◆ PROBLEMS AND TASKS
• a. Retype the part of the laser-cavity passage that begins at the words "The solution of" and stops after "taken into account.".
• b. Answer these questions from the laser-cavity passage:
(i) What approximate pulse duration is being considered?
(ii) Of which mode is w₀ the beam waist radius?
(iii) What does w*₀ denote?
• c. Proceed with the laser-cavity passage, picking up after its last sentence.

◆ PASSAGE

>>>

For the case of ≈500 ns pulse generation the cavity length L _cav ≫ L _cr and the laser beam radius inside the crystal may be considered to be constant. The spatial distribution of photons inside the operating crystal is simplified as:

ϕ (r, z) = \frac{2}{{πw}_{0}^{2} L_{cav}} \exp (\frac{- {2 r}^{2}}{w_{0}^{2}}),

where w ₀ is the beam waist radius of TEM₀₀ mode defined by the resonator parameters (for instance, for the simplest case of the confocal spherical resonator one has $w_{0} = \sqrt{\frac{L_{cav} λ_{l}}{2 π}}) .$

The solution of the rates equation together with main oscillator equation gives the value of the output energy fluence, (W), as:

J (t) = Φ_{0} (t) \frac{ch ν_{las}}{{2 L}_{opt}} \ln \frac{1}{1 - T_{out}},

and its radial distribution (W/m²) at the output mirror as:

I_{0} (t, r) = Φ_{0} (t) \frac{ch ν_{las}}{{2 L}_{opt}} \ln \frac{1}{1 - T_{out}} \times \frac{1}{2 π w_{0}^{* 2}} \exp (\frac{- r^{2}}{{2 w}_{0}^{* 2}}),

where the increased beam radius outside of the resonator, w ^* ₀, is taken into account.

<<<

◆ SOURCE MATERIAL
>>>

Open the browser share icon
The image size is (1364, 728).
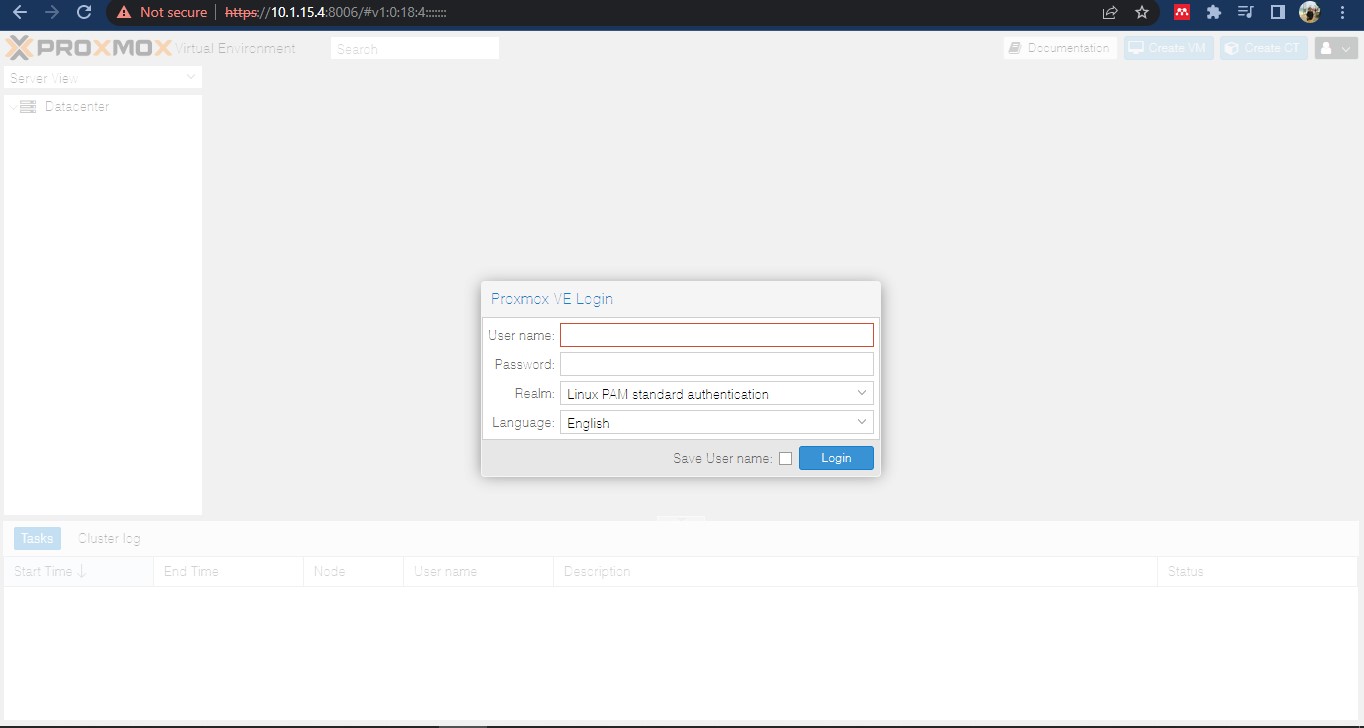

<<<

◆ FINAL RESULTS
• a.
The solution of the rates equation together with main oscillator equation gives the value of the output energy fluence, (W), as:

J (t) = Φ_{0} (t) \frac{ch ν_{las}}{{2 L}_{opt}} \ln \frac{1}{1 - T_{out}},

and its radial distribution (W/m²) at the output mirror as:

I_{0} (t, r) = Φ_{0} (t) \frac{ch ν_{las}}{{2 L}_{opt}} \ln \frac{1}{1 - T_{out}} \times \frac{1}{2 π w_{0}^{* 2}} \exp (\frac{- r^{2}}{{2 w}_{0}^{* 2}}),

where the increased beam radius outside of the resonator, w ^* ₀, is taken into account.

• b.
(i) About 500 ns.
(ii) The TEM₀₀ mode.
(iii) The increased beam radius outside of the resonator.

• c.
We consider Tm,Ho:YLF operation side pumped by 780 nm LD radiation. For 6 % Tm doped YLF one finds for the absorption coefficient α=σ_a N _Tm≈2.8 cm^-1. Thus, a 2 mm diameter YLF crystal is able to absorb (1-exp(-2αd))≈0.67-fraction of the incident beam flux in the case of the double-pass pumping scheme providing high uniformity of the absorbed flux over the crystal volume. High incident fluxes are able, in fact, to deplete the ³H₆-level in Tm³⁺ and to inhibit absorption [11, 22]. However, in the present study the concentration of the ³H₆-level does not fall below 0.9 of the initial Tm-concentration, the related variations of absorption coefficient do not exceed 5 %, and in our simulation we use for R _p:

R_{p} (t) \approx \frac{η_{p} η_{a} Q_{p}}{{πd}^{2} L_{cr} {hν}_{p} {Δ t}_{p}},

where η_a = ρ[1 - exp(-2αd)] is the absorption efficiency of the pumping radiation, ρ is the reflection loss of pumping radiation, Q_p is the pumping pulse energy, Δt _p is the pumping pulse duration, η _p≈1.3 is the pumping quantum efficiency for Tm,Ho:YLF.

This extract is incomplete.